— Start TEXT SEGMENT —

# Who's going this weekend?



## team_A_II (Mar 31, 2009)

Thinking about giving it a go saturday but just for a day trip, no time for an over-nighter. I hate running all the way to the spur and not staying the night but thats how it goes some times. That being said, with the general reports from the past weekend and this week it seams the west side is pretty dead and the east should be better? Looks like tons of blue water out there this weekend and good weather. 

A 2 will be standing by on 16 and 68 out there, feel free to give me a shout guys. Still trying to decide if I am running to the nipple/131 or spur.


----------



## xyzzy (Oct 26, 2008)

team_A_II said:


> Thinking about giving it a go saturday but just for a day trip, no time for an over-nighter. I hate running all the way to the spur and not staying the night but thats how it goes some times. That being said, with the general reports from the past weekend and this week it seams the west side is pretty dead and the east should be better? Looks like tons of blue water out there this weekend and good weather.

— End TEXT SEGMENT —

INSTRUCTION 1: Reproduce the part of the forum thread between "# Who's going" and "nipple/131 or spur.", inclusive.
The forum thread has no connection to the entries.

— Start DATA RECORDS —

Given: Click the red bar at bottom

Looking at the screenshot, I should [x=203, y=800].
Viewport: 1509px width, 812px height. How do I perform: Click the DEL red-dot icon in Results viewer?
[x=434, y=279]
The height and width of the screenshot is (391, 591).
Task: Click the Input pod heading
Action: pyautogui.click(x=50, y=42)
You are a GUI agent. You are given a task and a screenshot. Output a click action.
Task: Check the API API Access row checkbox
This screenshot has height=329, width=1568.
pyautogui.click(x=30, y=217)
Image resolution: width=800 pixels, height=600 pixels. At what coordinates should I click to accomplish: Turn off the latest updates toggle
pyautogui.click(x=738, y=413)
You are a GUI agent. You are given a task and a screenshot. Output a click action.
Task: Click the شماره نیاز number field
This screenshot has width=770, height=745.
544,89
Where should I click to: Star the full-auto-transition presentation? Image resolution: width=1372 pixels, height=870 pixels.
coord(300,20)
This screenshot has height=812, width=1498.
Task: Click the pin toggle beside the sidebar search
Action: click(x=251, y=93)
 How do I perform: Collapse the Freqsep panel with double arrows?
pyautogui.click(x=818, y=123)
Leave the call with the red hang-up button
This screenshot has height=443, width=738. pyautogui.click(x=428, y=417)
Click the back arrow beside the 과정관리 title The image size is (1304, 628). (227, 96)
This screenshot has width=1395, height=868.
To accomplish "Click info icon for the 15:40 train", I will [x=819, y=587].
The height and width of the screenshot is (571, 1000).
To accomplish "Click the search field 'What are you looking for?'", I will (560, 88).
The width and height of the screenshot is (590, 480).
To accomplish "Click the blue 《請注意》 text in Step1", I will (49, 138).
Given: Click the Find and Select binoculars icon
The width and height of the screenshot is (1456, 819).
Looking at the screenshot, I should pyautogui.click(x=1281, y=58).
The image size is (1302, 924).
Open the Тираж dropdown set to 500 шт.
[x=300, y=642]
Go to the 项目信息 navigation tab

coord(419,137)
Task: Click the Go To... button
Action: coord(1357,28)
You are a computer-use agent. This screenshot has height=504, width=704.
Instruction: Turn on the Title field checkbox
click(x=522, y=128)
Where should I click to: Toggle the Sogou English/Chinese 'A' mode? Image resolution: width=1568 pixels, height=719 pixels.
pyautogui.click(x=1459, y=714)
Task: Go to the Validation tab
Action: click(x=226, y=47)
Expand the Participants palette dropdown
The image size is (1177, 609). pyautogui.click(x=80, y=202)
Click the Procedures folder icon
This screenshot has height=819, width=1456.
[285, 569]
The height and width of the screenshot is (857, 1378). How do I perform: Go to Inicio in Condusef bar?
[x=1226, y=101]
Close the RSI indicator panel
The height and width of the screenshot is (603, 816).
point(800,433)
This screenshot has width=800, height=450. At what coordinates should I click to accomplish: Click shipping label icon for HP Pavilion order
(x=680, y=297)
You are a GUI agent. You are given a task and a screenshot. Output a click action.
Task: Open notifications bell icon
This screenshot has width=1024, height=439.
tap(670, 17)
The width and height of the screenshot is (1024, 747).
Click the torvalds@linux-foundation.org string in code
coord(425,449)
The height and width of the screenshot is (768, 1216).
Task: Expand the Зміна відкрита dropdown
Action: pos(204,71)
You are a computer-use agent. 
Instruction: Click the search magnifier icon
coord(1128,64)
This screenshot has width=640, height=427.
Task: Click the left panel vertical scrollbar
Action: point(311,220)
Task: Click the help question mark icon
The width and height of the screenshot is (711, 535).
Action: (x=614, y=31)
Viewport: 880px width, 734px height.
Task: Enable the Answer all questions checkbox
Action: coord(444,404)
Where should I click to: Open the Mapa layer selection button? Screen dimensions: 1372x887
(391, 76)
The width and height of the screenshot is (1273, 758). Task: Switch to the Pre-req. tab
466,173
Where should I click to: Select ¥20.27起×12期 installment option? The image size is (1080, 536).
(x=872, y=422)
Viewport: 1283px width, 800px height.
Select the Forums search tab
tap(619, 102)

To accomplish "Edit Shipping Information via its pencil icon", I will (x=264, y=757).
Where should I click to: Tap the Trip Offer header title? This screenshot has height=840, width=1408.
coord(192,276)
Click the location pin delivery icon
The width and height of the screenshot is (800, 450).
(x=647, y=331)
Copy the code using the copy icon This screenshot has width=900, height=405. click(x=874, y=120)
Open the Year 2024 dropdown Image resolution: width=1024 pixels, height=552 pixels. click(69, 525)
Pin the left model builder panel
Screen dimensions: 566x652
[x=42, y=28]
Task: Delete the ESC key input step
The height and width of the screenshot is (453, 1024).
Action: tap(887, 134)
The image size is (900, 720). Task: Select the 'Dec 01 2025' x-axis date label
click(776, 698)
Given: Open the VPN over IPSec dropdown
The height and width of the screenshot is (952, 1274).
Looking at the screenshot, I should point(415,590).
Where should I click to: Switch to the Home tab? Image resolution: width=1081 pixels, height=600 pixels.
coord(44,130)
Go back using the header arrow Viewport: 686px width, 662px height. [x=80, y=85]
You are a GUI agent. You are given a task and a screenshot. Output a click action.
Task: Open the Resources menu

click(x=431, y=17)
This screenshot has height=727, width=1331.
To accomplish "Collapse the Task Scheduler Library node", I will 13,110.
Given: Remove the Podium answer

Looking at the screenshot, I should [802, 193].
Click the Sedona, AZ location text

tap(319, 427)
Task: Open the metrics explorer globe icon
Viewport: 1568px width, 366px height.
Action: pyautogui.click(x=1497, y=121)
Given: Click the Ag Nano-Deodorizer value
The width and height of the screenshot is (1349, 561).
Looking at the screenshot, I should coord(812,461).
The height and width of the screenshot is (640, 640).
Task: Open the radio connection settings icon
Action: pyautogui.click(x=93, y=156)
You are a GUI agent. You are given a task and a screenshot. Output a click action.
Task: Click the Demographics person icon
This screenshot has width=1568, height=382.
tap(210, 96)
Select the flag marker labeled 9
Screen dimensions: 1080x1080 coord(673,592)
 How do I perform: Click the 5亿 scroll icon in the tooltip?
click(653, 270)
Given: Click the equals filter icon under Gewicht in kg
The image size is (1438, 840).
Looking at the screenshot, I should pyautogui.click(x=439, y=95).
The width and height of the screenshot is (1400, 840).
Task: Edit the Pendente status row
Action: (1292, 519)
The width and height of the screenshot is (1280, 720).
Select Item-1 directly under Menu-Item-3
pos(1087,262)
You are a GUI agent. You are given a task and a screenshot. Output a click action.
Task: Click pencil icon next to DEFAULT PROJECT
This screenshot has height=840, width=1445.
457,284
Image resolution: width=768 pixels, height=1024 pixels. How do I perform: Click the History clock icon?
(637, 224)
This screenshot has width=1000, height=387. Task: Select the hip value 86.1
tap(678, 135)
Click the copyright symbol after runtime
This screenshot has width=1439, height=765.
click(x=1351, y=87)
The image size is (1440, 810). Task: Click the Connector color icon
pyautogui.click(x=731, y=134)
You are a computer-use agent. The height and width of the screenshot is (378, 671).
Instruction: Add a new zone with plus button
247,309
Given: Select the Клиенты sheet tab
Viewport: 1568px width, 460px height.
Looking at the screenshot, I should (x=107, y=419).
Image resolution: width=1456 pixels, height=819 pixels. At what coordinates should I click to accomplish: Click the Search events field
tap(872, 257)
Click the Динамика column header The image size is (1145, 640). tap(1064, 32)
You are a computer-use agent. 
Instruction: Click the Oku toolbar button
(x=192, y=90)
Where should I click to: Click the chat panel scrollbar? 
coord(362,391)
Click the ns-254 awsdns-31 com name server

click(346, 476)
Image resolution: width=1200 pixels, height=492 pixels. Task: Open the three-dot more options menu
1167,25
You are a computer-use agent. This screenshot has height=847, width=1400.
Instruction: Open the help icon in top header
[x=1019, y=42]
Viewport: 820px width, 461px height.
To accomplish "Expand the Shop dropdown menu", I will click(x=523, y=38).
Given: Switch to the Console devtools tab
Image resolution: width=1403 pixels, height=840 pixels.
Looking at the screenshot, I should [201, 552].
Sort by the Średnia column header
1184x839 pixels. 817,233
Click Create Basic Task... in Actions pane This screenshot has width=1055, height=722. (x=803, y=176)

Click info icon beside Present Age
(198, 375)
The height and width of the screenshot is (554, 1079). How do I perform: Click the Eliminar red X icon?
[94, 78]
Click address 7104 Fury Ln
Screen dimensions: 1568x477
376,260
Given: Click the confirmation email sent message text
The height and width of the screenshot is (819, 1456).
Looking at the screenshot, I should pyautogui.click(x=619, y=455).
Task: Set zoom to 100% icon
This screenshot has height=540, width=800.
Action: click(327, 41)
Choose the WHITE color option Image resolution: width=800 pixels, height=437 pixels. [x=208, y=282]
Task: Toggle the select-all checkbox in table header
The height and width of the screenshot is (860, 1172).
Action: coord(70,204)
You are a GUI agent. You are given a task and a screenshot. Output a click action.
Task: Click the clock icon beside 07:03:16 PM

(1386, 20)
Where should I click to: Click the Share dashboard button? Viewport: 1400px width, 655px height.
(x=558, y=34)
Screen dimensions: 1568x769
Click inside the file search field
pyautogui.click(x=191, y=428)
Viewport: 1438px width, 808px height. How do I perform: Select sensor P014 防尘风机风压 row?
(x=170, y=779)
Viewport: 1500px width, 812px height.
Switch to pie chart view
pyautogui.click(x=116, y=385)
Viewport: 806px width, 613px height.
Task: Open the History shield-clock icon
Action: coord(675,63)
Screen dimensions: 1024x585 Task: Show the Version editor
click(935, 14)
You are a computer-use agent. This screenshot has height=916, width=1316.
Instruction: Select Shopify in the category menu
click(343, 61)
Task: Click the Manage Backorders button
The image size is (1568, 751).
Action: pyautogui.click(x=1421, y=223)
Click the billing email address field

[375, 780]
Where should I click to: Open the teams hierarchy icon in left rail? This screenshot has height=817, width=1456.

— End DATA RECORDS —

INSTRUCTION 2: Transcribe the entries from their first line through the line holding "pyautogui.click(x=738, y=413)", inclusive.

EXPECTED OUTPUT 1:
# Who's going this weekend?



## team_A_II (Mar 31, 2009)

Thinking about giving it a go saturday but just for a day trip, no time for an over-nighter. I hate running all the way to the spur and not staying the night but thats how it goes some times. That being said, with the general reports from the past weekend and this week it seams the west side is pretty dead and the east should be better? Looks like tons of blue water out there this weekend and good weather. 

A 2 will be standing by on 16 and 68 out there, feel free to give me a shout guys. Still trying to decide if I am running to the nipple/131 or spur.

EXPECTED OUTPUT 2:
Given: Click the red bar at bottom

Looking at the screenshot, I should [x=203, y=800].
Viewport: 1509px width, 812px height. How do I perform: Click the DEL red-dot icon in Results viewer?
[x=434, y=279]
The height and width of the screenshot is (391, 591).
Task: Click the Input pod heading
Action: pyautogui.click(x=50, y=42)
You are a GUI agent. You are given a task and a screenshot. Output a click action.
Task: Check the API API Access row checkbox
This screenshot has height=329, width=1568.
pyautogui.click(x=30, y=217)
Image resolution: width=800 pixels, height=600 pixels. At what coordinates should I click to accomplish: Turn off the latest updates toggle
pyautogui.click(x=738, y=413)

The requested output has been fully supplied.